◆ Work instruction
Type again, exactly, the lines below from the start through the line that includes "Image resolution: width=792".

◆ Data in this exercise

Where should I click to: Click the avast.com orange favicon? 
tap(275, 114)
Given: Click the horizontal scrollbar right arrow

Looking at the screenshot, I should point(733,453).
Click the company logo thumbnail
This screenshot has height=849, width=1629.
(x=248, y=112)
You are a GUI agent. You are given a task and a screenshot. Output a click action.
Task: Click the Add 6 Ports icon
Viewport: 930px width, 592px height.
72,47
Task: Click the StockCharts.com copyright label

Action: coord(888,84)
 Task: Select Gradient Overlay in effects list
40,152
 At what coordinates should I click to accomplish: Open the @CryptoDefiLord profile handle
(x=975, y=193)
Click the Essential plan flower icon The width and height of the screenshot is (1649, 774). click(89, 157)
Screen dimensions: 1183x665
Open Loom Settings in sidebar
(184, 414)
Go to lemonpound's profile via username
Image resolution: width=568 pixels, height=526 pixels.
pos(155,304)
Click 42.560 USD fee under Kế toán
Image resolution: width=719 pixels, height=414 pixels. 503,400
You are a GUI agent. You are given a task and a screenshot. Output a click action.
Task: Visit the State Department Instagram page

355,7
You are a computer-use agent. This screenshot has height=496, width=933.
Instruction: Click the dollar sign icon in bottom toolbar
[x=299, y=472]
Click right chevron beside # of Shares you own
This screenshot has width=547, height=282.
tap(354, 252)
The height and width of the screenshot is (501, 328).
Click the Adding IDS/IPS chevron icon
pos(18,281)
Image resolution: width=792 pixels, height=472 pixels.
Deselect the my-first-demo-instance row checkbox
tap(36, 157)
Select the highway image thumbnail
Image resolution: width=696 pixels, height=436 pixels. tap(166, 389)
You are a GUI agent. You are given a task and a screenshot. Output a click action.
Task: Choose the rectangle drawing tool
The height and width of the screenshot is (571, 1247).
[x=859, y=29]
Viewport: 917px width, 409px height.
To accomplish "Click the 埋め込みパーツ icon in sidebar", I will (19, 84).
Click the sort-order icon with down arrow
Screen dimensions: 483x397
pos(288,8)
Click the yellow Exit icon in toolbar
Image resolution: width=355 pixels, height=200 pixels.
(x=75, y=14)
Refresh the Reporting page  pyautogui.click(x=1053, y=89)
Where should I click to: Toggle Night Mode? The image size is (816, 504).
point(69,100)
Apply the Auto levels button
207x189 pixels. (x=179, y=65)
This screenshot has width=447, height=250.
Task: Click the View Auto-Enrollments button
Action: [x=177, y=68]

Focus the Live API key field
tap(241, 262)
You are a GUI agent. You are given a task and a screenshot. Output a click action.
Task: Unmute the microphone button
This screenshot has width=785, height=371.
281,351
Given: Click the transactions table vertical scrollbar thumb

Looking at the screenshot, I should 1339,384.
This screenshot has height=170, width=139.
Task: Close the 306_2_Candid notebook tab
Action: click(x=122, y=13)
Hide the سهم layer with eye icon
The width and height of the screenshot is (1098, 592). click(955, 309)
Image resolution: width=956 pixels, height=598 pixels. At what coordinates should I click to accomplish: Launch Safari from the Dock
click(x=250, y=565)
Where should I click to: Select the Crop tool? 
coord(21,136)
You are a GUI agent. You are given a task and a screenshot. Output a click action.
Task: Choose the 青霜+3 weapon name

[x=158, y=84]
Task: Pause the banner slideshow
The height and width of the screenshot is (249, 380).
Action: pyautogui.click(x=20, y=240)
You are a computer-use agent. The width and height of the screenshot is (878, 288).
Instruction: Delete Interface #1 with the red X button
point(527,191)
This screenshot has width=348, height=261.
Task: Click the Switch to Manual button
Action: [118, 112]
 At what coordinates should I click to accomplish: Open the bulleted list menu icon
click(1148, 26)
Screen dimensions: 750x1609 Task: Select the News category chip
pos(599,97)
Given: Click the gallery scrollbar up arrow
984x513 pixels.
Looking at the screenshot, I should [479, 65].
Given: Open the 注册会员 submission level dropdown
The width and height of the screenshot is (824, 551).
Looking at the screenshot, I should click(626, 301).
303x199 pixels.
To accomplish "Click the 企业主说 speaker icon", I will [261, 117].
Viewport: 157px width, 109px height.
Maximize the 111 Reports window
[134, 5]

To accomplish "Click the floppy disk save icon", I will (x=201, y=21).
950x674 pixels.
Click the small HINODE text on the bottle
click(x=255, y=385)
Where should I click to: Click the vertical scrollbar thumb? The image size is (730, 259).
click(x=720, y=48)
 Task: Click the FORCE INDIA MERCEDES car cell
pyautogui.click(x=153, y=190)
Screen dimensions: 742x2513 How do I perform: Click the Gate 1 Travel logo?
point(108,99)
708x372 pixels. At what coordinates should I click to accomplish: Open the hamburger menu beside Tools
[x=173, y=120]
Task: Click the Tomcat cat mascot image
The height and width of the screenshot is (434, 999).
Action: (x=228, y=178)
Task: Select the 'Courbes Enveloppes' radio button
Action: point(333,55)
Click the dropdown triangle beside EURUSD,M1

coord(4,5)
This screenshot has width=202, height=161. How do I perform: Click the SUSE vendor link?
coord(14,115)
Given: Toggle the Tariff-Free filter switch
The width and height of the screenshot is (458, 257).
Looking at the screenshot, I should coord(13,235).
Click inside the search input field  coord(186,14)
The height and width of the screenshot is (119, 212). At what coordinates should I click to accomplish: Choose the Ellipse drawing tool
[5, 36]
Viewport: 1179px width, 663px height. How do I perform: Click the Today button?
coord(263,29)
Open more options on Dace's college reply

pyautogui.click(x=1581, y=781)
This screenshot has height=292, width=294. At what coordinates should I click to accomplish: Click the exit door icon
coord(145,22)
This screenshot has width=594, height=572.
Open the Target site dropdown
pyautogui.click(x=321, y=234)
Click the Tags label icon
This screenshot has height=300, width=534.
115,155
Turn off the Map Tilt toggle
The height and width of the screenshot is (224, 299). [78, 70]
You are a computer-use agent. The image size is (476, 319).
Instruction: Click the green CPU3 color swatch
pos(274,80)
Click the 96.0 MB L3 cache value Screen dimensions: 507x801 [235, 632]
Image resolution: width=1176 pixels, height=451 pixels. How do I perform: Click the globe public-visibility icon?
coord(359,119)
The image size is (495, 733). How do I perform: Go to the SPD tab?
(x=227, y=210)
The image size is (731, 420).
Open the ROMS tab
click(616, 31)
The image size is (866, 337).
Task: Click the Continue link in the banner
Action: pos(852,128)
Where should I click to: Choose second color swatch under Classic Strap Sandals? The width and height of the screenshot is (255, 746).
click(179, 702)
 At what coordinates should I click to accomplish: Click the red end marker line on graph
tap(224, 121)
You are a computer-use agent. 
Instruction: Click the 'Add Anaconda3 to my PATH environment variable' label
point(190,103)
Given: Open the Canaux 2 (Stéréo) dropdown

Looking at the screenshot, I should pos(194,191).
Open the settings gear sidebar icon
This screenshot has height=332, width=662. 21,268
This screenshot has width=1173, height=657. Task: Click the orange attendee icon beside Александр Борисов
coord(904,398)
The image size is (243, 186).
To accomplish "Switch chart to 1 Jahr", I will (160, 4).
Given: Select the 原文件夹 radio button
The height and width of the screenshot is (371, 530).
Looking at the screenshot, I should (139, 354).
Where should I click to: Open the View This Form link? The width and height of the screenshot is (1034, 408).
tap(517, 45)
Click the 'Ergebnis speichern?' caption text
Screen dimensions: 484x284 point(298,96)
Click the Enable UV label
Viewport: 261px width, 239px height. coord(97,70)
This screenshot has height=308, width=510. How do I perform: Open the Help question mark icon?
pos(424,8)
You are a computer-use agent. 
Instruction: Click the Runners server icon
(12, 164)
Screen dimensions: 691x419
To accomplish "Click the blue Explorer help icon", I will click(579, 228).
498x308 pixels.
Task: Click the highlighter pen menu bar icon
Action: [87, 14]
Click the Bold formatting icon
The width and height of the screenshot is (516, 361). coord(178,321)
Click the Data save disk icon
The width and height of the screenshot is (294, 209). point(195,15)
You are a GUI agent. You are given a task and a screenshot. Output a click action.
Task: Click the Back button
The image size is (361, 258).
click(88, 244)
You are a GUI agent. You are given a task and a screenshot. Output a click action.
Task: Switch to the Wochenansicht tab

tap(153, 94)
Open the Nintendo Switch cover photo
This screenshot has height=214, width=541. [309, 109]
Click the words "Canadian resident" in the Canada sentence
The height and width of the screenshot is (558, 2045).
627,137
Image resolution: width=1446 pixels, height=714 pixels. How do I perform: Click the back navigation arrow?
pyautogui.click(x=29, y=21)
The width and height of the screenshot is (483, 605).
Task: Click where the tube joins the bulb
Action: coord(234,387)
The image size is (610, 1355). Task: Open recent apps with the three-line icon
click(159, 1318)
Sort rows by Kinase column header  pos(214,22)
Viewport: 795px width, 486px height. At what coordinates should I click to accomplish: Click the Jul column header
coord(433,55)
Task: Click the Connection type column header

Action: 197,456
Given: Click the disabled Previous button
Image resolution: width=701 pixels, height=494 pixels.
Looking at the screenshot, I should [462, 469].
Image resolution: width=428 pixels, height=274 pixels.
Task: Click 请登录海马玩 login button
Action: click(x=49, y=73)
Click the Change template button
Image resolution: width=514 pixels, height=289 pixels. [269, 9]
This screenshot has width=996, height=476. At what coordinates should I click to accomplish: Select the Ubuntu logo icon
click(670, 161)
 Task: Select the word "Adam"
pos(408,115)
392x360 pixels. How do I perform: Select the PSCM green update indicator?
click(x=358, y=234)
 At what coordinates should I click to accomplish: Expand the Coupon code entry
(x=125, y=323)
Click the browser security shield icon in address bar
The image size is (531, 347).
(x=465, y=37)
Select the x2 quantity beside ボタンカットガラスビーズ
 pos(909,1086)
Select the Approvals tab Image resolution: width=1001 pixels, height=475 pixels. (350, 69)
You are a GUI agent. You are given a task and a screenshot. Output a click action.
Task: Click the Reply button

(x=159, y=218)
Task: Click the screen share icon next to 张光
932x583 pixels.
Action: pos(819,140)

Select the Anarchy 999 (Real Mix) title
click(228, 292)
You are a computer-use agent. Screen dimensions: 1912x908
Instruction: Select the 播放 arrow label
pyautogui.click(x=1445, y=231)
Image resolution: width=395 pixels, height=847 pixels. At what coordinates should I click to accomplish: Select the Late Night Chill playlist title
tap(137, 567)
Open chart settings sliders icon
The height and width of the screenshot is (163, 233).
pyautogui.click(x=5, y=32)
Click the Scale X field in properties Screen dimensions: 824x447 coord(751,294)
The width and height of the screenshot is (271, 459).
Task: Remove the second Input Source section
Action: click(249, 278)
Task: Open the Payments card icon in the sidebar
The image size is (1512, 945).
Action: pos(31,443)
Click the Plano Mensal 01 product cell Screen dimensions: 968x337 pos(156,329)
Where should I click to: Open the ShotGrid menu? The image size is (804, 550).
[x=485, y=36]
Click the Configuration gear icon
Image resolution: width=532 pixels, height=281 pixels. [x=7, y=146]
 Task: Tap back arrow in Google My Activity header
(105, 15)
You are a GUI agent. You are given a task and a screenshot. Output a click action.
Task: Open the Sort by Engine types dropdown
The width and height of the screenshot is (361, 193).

◆ Written solution
Where should I click to: Click the avast.com orange favicon? 
tap(275, 114)
Given: Click the horizontal scrollbar right arrow

Looking at the screenshot, I should point(733,453).
Click the company logo thumbnail
This screenshot has height=849, width=1629.
(x=248, y=112)
You are a GUI agent. You are given a task and a screenshot. Output a click action.
Task: Click the Add 6 Ports icon
Viewport: 930px width, 592px height.
72,47
Task: Click the StockCharts.com copyright label

Action: coord(888,84)
 Task: Select Gradient Overlay in effects list
40,152
 At what coordinates should I click to accomplish: Open the @CryptoDefiLord profile handle
(x=975, y=193)
Click the Essential plan flower icon The width and height of the screenshot is (1649, 774). click(89, 157)
Screen dimensions: 1183x665
Open Loom Settings in sidebar
(184, 414)
Go to lemonpound's profile via username
Image resolution: width=568 pixels, height=526 pixels.
pos(155,304)
Click 42.560 USD fee under Kế toán
Image resolution: width=719 pixels, height=414 pixels. 503,400
You are a GUI agent. You are given a task and a screenshot. Output a click action.
Task: Visit the State Department Instagram page

355,7
You are a computer-use agent. This screenshot has height=496, width=933.
Instruction: Click the dollar sign icon in bottom toolbar
[x=299, y=472]
Click right chevron beside # of Shares you own
This screenshot has width=547, height=282.
tap(354, 252)
The height and width of the screenshot is (501, 328).
Click the Adding IDS/IPS chevron icon
pos(18,281)
Image resolution: width=792 pixels, height=472 pixels.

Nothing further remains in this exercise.